When a main scan is completed, the drawing head 41 is moved stepwise in the +X direction (i.e., sub-scanning) to a predetermined distance by the drawing head moving mechanism 42, and is moved in the +Y direction toward the substrate 9. That is, in parallel with the irradiation of the light from the drawing head 41, the substrate 9 is horizontally moved in the +Y direction by the first moving mechanism 22a. Thus, the irradiation area of the light from the plurality of drawing heads 41 is relatively mainly scanned in the -Y direction on the substrate 9, and a pattern is drawn on the substrate 9. Thereafter, in the present embodiment, the drawing head 41 is moved stepwise in the +X direction to a predetermined distance, and is further drawn by the main scan in the +Y direction toward the irradiated area. Thus, in the drawing device 1, the substrate 9 is drawn by repeatedly moving the first stage 21a in the Y direction and stepwise moving the first stage 21a in the X direction in a multi-pass manner. The drawing of the pattern in the second drawing position is the same as the drawing of the pattern in the first drawing position, except that the first stage 21a and the first moving mechanism 22a are changed to the second stage 21b and the second moving mechanism 22b.

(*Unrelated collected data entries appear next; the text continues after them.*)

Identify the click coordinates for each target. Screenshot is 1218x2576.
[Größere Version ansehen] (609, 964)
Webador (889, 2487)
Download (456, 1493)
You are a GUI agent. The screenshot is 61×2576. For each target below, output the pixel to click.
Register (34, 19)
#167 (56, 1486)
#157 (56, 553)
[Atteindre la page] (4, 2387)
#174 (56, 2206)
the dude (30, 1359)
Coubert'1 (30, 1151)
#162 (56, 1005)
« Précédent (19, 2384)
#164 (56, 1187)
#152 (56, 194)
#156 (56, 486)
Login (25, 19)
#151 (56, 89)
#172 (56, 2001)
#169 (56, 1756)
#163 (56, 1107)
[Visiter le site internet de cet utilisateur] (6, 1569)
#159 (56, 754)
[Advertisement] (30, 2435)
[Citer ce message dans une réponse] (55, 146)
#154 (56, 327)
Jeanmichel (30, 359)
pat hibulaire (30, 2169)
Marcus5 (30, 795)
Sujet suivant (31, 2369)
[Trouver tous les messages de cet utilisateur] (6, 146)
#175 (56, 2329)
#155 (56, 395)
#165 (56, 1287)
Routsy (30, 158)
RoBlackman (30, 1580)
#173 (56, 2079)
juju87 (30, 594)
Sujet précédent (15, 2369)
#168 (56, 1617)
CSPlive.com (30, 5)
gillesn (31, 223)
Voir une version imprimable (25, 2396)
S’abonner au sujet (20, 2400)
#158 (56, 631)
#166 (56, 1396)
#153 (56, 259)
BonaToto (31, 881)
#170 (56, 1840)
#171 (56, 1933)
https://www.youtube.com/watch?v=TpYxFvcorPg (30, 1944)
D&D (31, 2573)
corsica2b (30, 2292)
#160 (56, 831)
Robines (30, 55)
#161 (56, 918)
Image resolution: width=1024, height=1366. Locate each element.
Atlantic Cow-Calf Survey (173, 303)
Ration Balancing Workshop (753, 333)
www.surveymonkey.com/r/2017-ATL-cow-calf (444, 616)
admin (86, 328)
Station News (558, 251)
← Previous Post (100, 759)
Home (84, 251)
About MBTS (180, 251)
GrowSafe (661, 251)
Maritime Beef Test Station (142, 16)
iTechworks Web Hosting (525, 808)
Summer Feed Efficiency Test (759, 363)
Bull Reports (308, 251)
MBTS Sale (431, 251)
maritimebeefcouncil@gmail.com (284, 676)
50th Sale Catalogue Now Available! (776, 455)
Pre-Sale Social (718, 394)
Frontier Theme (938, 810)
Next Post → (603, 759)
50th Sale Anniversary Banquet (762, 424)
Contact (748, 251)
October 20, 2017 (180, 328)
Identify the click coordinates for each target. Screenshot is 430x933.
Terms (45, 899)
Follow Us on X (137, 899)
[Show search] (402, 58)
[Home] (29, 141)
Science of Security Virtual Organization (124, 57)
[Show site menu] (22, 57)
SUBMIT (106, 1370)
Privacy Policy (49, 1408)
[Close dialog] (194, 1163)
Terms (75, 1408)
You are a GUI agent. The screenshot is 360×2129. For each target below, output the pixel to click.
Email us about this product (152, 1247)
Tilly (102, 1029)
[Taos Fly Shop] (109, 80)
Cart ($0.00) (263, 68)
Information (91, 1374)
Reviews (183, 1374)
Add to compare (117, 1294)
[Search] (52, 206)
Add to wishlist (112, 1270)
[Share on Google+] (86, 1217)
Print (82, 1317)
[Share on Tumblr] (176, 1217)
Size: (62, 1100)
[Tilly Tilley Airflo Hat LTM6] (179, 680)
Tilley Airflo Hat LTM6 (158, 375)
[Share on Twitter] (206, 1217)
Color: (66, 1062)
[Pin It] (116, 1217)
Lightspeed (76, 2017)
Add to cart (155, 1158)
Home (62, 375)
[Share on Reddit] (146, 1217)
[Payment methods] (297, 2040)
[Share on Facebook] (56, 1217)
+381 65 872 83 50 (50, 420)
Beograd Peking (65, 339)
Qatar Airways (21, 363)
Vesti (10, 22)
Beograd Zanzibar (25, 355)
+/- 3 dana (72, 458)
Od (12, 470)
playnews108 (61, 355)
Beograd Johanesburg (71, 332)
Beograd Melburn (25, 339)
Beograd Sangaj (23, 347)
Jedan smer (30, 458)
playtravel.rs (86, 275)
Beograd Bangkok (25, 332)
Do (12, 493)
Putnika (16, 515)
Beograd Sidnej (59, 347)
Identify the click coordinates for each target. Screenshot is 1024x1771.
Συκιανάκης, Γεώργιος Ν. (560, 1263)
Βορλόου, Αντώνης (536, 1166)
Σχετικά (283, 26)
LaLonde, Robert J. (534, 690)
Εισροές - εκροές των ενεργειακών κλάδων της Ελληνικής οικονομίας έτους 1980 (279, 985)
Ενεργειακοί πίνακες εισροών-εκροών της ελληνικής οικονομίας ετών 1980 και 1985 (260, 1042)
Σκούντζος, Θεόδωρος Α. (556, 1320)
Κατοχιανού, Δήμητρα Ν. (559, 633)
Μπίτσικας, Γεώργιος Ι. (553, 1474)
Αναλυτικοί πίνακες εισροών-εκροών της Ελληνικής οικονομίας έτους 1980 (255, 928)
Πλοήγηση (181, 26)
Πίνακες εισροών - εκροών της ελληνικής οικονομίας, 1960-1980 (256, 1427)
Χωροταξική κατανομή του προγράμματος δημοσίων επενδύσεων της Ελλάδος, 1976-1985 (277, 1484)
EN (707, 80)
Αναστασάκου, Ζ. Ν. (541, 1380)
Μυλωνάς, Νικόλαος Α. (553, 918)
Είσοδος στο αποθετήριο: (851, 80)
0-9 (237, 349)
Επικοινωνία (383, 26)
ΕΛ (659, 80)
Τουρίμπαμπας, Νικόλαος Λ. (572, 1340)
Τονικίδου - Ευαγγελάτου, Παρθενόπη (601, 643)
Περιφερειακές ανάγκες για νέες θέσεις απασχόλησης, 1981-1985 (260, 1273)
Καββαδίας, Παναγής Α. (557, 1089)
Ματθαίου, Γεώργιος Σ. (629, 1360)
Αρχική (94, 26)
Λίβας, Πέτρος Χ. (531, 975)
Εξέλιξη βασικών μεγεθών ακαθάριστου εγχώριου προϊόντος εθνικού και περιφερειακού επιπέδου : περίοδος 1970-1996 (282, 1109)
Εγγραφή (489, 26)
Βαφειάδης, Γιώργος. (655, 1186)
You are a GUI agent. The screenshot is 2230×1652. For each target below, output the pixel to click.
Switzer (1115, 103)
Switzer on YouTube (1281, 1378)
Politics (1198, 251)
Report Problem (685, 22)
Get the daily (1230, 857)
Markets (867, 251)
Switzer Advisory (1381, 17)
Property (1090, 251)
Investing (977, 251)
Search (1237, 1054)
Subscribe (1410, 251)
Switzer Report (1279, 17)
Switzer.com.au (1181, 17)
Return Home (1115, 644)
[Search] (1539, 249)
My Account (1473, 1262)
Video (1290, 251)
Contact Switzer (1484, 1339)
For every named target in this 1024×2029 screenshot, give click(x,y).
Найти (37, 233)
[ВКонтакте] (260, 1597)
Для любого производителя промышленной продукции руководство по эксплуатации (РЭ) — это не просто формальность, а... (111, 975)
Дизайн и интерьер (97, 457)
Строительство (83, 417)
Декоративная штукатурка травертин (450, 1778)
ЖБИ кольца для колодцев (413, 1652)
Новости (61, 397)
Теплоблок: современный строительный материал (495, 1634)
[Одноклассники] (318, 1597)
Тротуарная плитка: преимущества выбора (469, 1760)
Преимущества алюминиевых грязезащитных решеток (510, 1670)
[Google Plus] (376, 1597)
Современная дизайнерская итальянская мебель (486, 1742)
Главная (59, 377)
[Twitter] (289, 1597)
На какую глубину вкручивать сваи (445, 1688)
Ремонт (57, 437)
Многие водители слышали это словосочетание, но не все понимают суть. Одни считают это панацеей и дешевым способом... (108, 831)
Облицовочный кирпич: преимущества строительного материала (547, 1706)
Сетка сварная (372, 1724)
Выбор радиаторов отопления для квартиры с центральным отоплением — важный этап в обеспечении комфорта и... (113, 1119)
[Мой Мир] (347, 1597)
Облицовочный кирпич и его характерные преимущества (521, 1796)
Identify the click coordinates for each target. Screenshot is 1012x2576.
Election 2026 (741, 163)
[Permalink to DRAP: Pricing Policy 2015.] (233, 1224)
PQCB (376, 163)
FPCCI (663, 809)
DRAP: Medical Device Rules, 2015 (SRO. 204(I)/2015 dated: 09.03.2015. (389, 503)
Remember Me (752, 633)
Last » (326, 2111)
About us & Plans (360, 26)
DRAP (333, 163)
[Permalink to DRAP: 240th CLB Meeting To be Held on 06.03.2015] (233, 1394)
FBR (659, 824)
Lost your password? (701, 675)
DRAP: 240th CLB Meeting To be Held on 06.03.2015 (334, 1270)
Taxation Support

The drawing of the substrate 9 can also be performed in a single pass (one-way (one pass)) manner. Specifically, in the case of the first station 21a, the first station 21a is relatively moved in the Y direction relative to the plurality of drawing heads 41 by the first moving mechanism 22a, and the irradiation area of the light from the plurality of drawing heads 41 is scanned only once in the Y direction on the upper surface 91 of the substrate 9. Thus, the drawing of the substrate 9 is terminated. The same is true for the second station 21b.

The number of main scans when drawing a pattern on the substrate 9 can be one, two, three, or four or more times. In the case of multiple main scans, it is preferred that the substrate 9 is moved alternately in the +Y direction and the -Y direction, and when switching the moving direction, the drawing head 41 moves stepwise in the +X direction relative to the substrate 9. Of course, the stepwise movement of the drawing head 41 can also be in the -X direction.

As described above, in the drawing device 1, the first moving mechanism 22a and the drawing head moving mechanism 42 constitute a mechanism for relatively moving the drawing head 41 relative to the substrate 9 held by the first stage 21a during drawing. However, in the case of performing a one-way operation, the first moving mechanism 22a becomes a mechanism for relatively moving the drawing head 41 relative to the substrate 9 held by the first stage 21a during drawing. Similarly, in the drawing device 1, the second moving mechanism 22b and the drawing head moving mechanism 42 constitute a mechanism for relatively moving the drawing head 41 relative to the substrate 9 held by the second stage 21b during drawing. However, in the case of a one-way motion, the second moving mechanism 22b becomes a mechanism for moving the drawing head 41 relatively to the substrate 9 held by the second stage 21b during drawing.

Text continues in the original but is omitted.